## Begin Data section
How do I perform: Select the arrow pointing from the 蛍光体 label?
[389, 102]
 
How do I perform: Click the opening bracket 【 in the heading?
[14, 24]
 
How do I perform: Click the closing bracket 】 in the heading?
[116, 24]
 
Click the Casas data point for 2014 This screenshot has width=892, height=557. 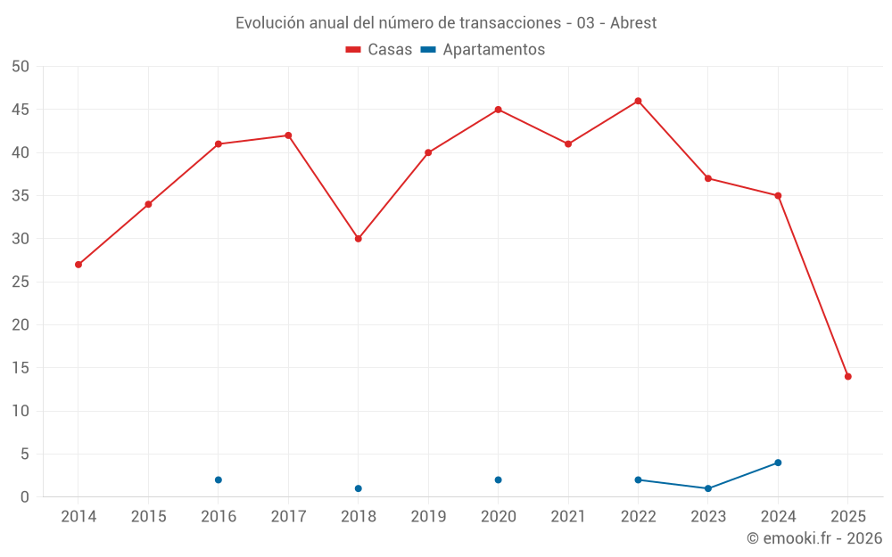[x=78, y=265]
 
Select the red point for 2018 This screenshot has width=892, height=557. [x=359, y=239]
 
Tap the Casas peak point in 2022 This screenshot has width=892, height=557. [x=638, y=101]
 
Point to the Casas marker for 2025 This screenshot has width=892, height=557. [x=848, y=376]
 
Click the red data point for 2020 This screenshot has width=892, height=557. [x=499, y=110]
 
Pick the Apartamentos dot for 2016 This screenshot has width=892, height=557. [x=219, y=479]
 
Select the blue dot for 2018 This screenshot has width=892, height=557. [x=359, y=488]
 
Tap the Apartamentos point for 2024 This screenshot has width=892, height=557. [x=778, y=463]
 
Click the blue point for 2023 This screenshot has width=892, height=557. [x=708, y=488]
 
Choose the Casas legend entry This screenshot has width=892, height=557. [x=379, y=50]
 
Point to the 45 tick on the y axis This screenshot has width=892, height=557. [x=21, y=110]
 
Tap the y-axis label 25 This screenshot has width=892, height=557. [x=21, y=282]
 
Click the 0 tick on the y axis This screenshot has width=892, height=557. [x=25, y=497]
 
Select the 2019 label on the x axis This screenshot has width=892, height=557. [x=428, y=516]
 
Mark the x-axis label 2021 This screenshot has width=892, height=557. [x=568, y=516]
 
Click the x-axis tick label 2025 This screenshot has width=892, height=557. [x=848, y=516]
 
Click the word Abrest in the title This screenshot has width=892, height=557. [x=633, y=23]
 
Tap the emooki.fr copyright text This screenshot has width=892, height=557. [x=814, y=538]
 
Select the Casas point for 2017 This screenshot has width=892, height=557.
## End Data section
= What to work on =
Copy out the lines starting with the line that contains "Click the word" and going on through the end of the records.

= Solution to the problem =
Click the word Abrest in the title This screenshot has width=892, height=557. [x=633, y=23]
 
Tap the emooki.fr copyright text This screenshot has width=892, height=557. [x=814, y=538]
 
Select the Casas point for 2017 This screenshot has width=892, height=557.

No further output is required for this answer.